Evaluation and improvement of human resources
Human resources can be improved through: inspection of the quality of work done in institutions; regular in-service training; adequate payment compared to similar professional groups; recognition of the importance of early childhood; and due diligence in staff recruitment and retention in order to ensure continuity.
Effective and coherent system of prevention
An effective protection system, in accordance with General Comment No. 13 para. 57, should have components ensuring enforcement, quality, relevance, accessibility, impact and efficiency including: inter-sectoral coordination, mandated by protocols and memoranda of understanding as necessary; the development and implementation of systematic and ongoing data collection and analysis; the development and implementation of a research agenda; and the development of measurable objectives and indicators in relation to policies, processes and outcomes for children and families.

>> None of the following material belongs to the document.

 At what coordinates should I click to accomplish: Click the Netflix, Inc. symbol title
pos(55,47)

Monitor and evaluate the impact of early education programmes
All institutions and programmes for early childhood education have to be under supervision of a competent administration, which monitors the expansion and the quality of institutions and programmes of early childhood education, including private institutions. Monitoring should use valid criteria in order to assess enrolment, attendance, fees and quality of these institutions and should include transition to school and the first grades of primary school.

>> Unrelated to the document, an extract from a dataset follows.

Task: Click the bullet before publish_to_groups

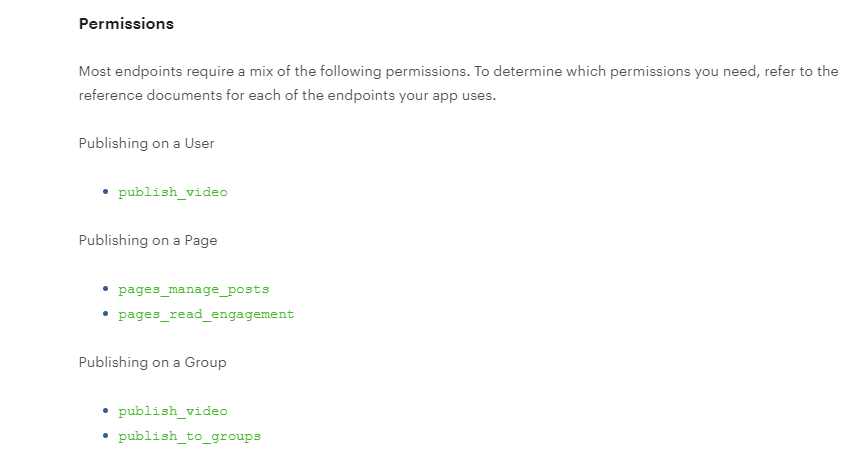Action: (x=106, y=436)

Prevention and response services and systems
For example, staff/professional training, with respect to both quality and quantity; independent monitoring and inspection; equitable access to appropriate and child rights-based short and long-term services; inter-sectoral referrals and communications/records access for interdisciplinary case management support for family reunification.
Preventive programmes and projects
Such programmes and projects as public awareness campaigns on zero tolerance to violence, non-violent conflict resolution, showing violence is not acceptable, positive parenting programmes, etc.
Recovery and reintegration
Therapeutic services for child survivors of violence such as: therapeutic day care, individual therapy, group therapy, family therapy, temporary foster care, medical care, etc.
Sale and trafficking of children
Sale of and trafficking in young children for the purposes of: the sale of children for remuneration or other consideration; child prostitution whereby a child is used in sexual activities for remuneration or other form of consideration; child pornography whereby a child is engaged in real or simulated explicit sexual activities; sexual exploitation of the child; transfer of organs of the child for profit; engagement of the child in forced labour. For further detail, refer to the “Optional Protocol to the Convention on the Rights of the Child on the sale of children, child prostitution and child pornography” OHCHR, 2000: http://www2.ohchr.org/english/law/crc-sale.htm.
State and non-State services
For example, help lines, services offering medical, legal and psychosocial support, pre- and post-natal support services, health worker home visitation services, community-based counselling and support services, therapeutic programmes linked to domestic violence, addictions to alcohol or drugs or other mental health issues, and legal aid programmes.
Health and development issues affecting young children
Issues including but not limited to: the benefits of a healthy diet and lifestyle, including nutrition, food safety and physical activity; the consequences of excessive food consumption and unhealthy food choices, for example obesity, diabetes and other risks if applicable within the context of your country; the consequences of excessive alcohol consumption and use of tobacco and other harmful substances; orientation to body parts and a healthy approach to age-appropriate sexuality; mode of transfer of prevalent transferable diseases within the community; safety of child's physical environment (for example, swallowing objects, stairs, burning, etc.).
Sale of and trafficking in young children
Including for sexual purposes and exploitative labour, during the reporting period/last 5 years?